We could Mastercard, United Health, ASML, which is another company that’s rallied to really incredible valuations, but people get the point.

I mean, you know, NVIDIA has added to its market cap in a single day the same value as some of the greatest, most profitable, most durable companies on earth.

It is truly remarkable when you put it against the side.

I mean, Exxon alone just blows me away.

I mean, this is one of the oldest companies that is in the S&P 500s.

I believe it is also one of the most profitable.

It’s one of the largest employers in the US, and NVIDIA added it in 24 hours to its market cap.

Absolutely stunning.

Yeah, and the big question here is what was so spectacular in NVIDIA’s earnings?

Because as you know, this can’t just be a stock split because that doesn’t fundamentally create value in itself.

And here’s my bet and what’s really driving this outsized reaction.

Right now, there are two key questions for Wall Street.

What are NVIDIA’s earnings this year?

And what are they going to be next year?

How much will this momentum continue forward?

How big can this cycle get?

Is demand so high for NVIDIA’s current generation of chips that they won’t be able to keep growing it as well into the next generation?
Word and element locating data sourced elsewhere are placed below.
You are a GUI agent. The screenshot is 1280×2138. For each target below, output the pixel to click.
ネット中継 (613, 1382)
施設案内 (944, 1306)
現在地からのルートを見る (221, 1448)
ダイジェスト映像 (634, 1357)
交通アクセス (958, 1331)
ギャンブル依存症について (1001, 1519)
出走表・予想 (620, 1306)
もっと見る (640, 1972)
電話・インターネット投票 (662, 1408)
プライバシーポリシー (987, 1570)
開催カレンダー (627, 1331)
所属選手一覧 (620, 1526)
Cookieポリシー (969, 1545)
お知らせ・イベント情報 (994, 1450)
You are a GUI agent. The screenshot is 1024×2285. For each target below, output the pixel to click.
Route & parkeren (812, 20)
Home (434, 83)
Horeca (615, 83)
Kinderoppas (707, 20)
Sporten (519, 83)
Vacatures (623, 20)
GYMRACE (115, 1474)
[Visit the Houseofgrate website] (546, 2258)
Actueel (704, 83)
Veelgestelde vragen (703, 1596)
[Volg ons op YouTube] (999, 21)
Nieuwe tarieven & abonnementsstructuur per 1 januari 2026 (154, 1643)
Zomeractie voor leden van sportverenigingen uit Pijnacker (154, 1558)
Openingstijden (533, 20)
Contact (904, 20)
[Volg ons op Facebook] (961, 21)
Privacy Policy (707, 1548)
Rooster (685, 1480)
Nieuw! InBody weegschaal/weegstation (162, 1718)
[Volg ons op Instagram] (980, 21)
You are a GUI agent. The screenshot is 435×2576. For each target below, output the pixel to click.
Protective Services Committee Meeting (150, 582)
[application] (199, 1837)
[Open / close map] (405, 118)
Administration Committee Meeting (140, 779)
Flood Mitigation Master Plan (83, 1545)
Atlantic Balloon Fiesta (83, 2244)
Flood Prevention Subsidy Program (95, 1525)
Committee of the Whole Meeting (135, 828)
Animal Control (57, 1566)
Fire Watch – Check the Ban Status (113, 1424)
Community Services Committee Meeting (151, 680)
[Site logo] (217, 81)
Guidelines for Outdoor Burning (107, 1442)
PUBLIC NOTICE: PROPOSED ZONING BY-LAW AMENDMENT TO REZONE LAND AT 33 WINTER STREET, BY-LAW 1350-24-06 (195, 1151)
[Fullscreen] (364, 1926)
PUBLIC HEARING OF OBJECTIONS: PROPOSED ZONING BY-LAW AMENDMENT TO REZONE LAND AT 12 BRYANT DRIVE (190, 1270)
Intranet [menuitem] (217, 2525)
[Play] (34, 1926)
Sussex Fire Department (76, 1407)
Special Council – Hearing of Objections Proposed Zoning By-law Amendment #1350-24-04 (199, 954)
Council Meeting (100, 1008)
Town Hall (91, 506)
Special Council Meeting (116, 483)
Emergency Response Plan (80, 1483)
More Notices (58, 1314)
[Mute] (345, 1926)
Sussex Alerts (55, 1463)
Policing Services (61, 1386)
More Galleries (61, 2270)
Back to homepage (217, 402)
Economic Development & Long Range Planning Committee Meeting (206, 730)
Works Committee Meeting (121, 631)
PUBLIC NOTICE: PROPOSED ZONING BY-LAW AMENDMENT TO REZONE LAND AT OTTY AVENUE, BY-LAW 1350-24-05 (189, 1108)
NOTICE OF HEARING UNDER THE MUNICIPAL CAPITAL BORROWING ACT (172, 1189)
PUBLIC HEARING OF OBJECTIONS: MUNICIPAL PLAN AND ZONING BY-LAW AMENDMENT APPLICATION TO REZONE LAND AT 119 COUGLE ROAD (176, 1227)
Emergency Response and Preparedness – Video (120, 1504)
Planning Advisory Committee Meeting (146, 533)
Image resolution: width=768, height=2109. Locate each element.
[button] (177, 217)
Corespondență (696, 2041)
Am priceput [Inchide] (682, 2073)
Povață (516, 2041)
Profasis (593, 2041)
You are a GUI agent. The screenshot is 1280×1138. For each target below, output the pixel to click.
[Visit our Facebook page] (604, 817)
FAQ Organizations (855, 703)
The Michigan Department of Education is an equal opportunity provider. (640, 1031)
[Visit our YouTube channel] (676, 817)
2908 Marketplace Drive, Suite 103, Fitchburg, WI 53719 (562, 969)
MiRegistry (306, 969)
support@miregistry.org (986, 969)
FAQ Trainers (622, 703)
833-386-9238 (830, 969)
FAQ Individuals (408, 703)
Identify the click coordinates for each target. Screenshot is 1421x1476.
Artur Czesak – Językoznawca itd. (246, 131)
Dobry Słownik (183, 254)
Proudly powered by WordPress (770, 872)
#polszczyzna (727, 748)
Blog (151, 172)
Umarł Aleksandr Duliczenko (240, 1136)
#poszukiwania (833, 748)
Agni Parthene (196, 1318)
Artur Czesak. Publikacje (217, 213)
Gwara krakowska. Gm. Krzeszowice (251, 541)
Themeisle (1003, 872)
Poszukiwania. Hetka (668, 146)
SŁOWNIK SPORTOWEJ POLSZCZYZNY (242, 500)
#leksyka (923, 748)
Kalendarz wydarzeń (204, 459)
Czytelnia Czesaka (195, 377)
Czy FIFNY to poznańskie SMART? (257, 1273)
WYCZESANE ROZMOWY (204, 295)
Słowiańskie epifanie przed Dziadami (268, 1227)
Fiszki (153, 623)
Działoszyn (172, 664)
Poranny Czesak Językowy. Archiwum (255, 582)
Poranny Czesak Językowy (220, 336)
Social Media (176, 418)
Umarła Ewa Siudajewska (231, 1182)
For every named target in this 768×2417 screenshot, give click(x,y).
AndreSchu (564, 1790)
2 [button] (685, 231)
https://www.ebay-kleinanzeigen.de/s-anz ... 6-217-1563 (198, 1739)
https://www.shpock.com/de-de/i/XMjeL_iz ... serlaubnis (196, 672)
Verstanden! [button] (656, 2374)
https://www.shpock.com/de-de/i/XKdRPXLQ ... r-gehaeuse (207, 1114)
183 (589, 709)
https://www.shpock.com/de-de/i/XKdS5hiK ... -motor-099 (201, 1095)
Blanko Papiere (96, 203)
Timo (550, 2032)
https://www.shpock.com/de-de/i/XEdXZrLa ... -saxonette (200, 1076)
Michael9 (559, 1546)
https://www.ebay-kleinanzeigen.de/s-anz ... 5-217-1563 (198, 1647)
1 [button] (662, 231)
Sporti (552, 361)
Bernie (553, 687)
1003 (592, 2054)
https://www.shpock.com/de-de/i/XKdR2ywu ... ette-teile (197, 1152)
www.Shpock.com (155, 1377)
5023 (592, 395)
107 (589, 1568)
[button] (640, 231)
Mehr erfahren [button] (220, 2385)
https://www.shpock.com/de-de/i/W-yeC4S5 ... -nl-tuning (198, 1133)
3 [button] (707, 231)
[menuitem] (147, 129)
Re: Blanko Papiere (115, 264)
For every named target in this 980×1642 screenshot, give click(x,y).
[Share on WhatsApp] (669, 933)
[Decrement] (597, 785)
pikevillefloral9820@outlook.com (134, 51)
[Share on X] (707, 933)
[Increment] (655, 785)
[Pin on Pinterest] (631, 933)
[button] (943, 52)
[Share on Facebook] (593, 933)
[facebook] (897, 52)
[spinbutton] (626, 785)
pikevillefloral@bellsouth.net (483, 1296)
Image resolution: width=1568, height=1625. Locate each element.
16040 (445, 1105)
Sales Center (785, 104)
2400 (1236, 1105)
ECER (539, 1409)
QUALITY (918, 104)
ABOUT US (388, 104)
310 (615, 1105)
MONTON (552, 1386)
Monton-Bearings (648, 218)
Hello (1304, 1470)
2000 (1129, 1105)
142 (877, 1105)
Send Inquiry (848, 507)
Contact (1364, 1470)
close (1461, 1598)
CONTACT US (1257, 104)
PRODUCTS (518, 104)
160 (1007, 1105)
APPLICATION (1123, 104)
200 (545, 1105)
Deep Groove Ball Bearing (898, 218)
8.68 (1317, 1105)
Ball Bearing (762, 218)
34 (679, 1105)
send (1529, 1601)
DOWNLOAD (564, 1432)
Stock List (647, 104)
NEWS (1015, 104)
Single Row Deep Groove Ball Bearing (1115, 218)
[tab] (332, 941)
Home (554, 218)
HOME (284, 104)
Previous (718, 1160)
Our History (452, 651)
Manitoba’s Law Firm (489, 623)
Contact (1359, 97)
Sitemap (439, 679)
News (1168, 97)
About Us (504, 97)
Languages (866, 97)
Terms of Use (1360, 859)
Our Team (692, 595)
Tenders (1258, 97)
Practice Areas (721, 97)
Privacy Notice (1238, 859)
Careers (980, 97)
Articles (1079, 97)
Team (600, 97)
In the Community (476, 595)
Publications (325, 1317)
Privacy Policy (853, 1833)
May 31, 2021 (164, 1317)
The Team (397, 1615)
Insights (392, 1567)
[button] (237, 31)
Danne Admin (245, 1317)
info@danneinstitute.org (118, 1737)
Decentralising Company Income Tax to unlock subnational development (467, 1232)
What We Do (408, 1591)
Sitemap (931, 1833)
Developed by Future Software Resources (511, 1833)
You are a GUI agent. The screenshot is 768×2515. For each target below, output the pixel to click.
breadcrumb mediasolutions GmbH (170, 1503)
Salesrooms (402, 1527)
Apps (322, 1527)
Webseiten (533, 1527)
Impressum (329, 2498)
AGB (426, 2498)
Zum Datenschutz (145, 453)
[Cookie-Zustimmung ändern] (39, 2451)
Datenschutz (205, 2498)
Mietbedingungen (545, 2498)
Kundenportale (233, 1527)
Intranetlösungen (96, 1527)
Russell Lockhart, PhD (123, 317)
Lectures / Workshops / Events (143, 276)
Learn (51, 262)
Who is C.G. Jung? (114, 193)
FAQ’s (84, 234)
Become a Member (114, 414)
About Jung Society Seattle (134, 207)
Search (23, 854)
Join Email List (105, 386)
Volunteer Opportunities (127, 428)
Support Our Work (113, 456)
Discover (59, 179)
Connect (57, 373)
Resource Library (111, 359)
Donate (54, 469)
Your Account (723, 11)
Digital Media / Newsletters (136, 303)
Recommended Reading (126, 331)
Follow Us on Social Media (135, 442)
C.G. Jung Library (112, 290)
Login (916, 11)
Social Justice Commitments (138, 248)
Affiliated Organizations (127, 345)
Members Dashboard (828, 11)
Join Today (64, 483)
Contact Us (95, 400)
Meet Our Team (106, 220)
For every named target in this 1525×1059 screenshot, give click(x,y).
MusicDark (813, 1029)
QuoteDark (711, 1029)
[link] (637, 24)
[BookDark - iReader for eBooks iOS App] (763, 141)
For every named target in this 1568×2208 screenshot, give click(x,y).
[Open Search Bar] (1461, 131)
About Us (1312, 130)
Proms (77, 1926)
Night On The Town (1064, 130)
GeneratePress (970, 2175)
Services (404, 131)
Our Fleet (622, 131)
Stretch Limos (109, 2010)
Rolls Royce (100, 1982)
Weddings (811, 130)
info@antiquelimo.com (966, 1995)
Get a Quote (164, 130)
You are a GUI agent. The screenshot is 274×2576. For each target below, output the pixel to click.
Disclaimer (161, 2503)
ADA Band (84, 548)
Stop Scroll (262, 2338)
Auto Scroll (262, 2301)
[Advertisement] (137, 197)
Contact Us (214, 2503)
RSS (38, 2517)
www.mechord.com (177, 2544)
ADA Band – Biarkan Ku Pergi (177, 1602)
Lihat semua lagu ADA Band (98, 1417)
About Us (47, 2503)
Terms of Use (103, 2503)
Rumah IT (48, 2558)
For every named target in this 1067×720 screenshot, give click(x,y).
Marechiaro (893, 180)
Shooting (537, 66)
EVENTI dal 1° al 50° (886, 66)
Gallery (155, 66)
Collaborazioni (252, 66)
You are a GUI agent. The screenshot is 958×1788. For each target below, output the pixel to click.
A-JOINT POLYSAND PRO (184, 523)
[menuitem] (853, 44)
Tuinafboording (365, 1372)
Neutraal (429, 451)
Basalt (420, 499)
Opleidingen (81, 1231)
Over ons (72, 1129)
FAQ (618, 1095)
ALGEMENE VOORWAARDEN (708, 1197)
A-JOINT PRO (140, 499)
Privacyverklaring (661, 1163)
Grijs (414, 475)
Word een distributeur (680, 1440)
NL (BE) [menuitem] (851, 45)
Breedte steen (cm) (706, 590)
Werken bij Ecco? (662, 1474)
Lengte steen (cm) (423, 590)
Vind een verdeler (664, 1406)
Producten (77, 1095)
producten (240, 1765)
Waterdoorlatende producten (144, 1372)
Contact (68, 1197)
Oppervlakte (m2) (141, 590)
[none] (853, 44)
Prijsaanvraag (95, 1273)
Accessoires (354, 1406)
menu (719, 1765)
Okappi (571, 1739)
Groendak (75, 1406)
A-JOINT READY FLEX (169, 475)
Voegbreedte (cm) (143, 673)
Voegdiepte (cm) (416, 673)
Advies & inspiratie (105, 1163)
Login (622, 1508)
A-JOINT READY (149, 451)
Are they going to keep going?

So right now Wall Street’s now up to $27 in EPS in the current year, which I believe is still too low.

I believe that will be going over $30.

We look ahead to the next year, the number is now, can NVIDIA hit $40 per share?

I believe that’s more or less what you’re looking at, how the market is valuing this company right now, because NVIDIA, if it’s trading for less than $1,200 per share, divide by that $40 in next year’s EPS, that’s still less than 30 times forward earnings for a company that might be at the forefront of a trend that, let’s face it, no one’s gotten a handle on how big it can be.

And many will argue NVIDIA right now is at a cyclical peak, I should say, and that may prove true.

But again, here’s the thing.

AI sales are still growing.

And until there seems to be an abatement in demand or NVIDIA doesn’t exceed expectations, I don’t think you can see this stock trade for a ratio of less than something like 30 times the next year’s earnings, especially in an environment where every other big tech company is trying out those same multiples.

So long story short, I believe that’s the reason NVIDIA is trading so strongly after earnings because it’s one more event that keeps raising the ante on how much they can earn next year.

And with them earning this amount next year, they’re not going to trade lower than their big tech peers.

Eric, I think this is such a wonderful point.

You know, so many people, myself included, are looking at the split announcement here as driving this growth when really what they should be looking at.

And we need to remember the markets are forward-looking.

They are going to be valuing NVIDIA based on what happens next year and the years after.

So the split, it might be a sign of business confidence, but people aren’t actually sending shares higher because of that announcement.

They’re looking for their forward-looking, which is what markets are, and they’re valuing NVIDIA as the most critical picks and shovel play for what might be the greatest technology we’ve ever seen.